Regarding Ducks and Universes - a fun sort of science fiction about traveling to a parallel universe and (maybe) meeting your alter.  I got this one when it was on the $.99 kindle special of the day, and I'm enjoying it for the "mind twinkie" that fiction should be.  😉

From "The Parables of Jesus: Entering, Growing, Living, and Finishing in God's Kingdom" by Terry Johnson.

We know that Jesus taught with parables (not the only way He taught, but (Johnson says) that whenever it is recorded that Jesus taught, He included parables.

He gives 5 related by slightly different definitions of "parable".

(1) "wise sayings of a pictorial kind" (Leon Morris, The Gospel According to Matthew, 354)
(2) "A story taken from real life (or a real-life situation) from which a moral or spiritual truth is drawn" (J.M.Boice)
(3) "an earthly story with a heavenly meaning" (an old Sunday School definition)
(4)"examples of popular story-telling that are meant to evoke a response and to strike a verdict" (A.M.Hunter, Interpreting the Parables")
(5) " a comparison, a putting of one thing beside another to make a point" (Robert F. Capon, The Parables of the Kingdom)

The parables are interesting because they sometimes turn what we "know" upside down.

"bad people are commended, good people are scolded and unanticipated pople are rewarded and punished" (p.16

The parables illuminate those with the key, but obscure it for those who do not.
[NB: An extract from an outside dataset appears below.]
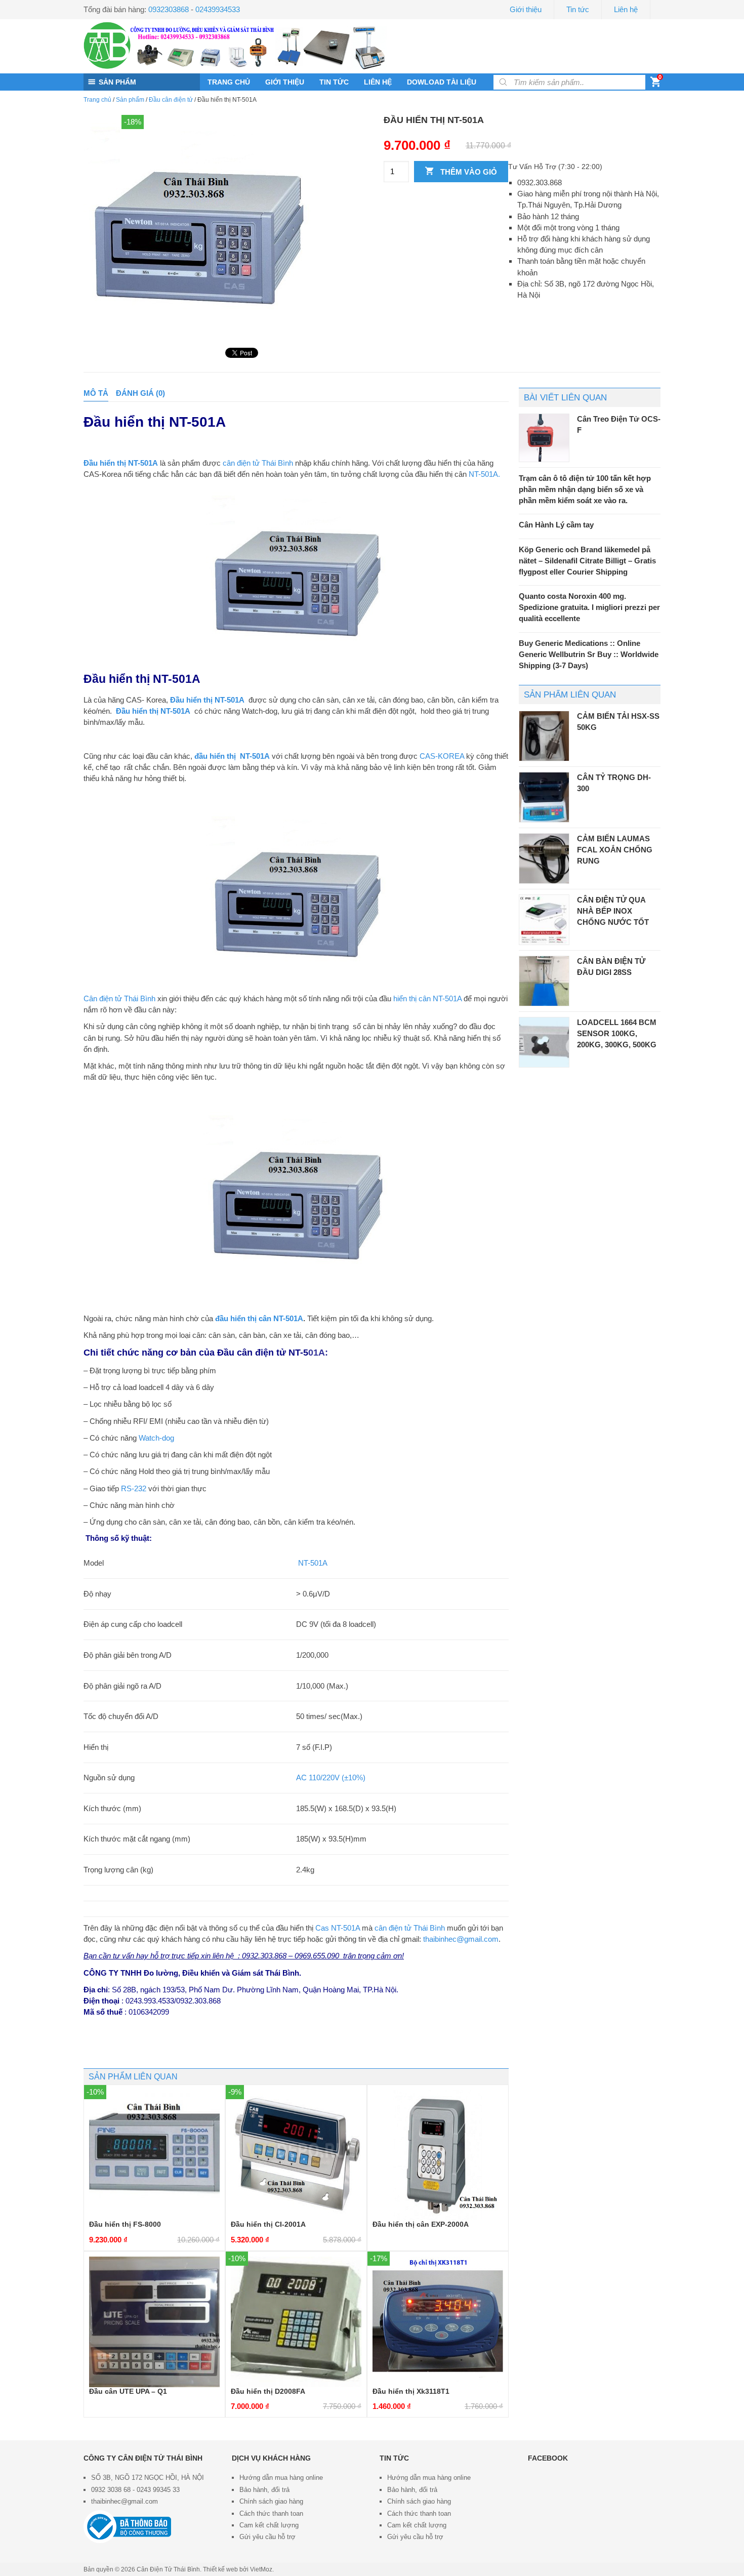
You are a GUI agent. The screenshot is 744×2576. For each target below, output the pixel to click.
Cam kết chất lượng (269, 2525)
The disciples had to ask about the parable of the sower.

Johnson says,

Jesus' answer is that parables are uniquely suited to the central principles of redemption in that they in fact both reveal the truth and veil it. They are illuminating for some and at the same time obscuring for others.

  • do the definitions make sense?
  • why would Jesus use a confusing method of teaching?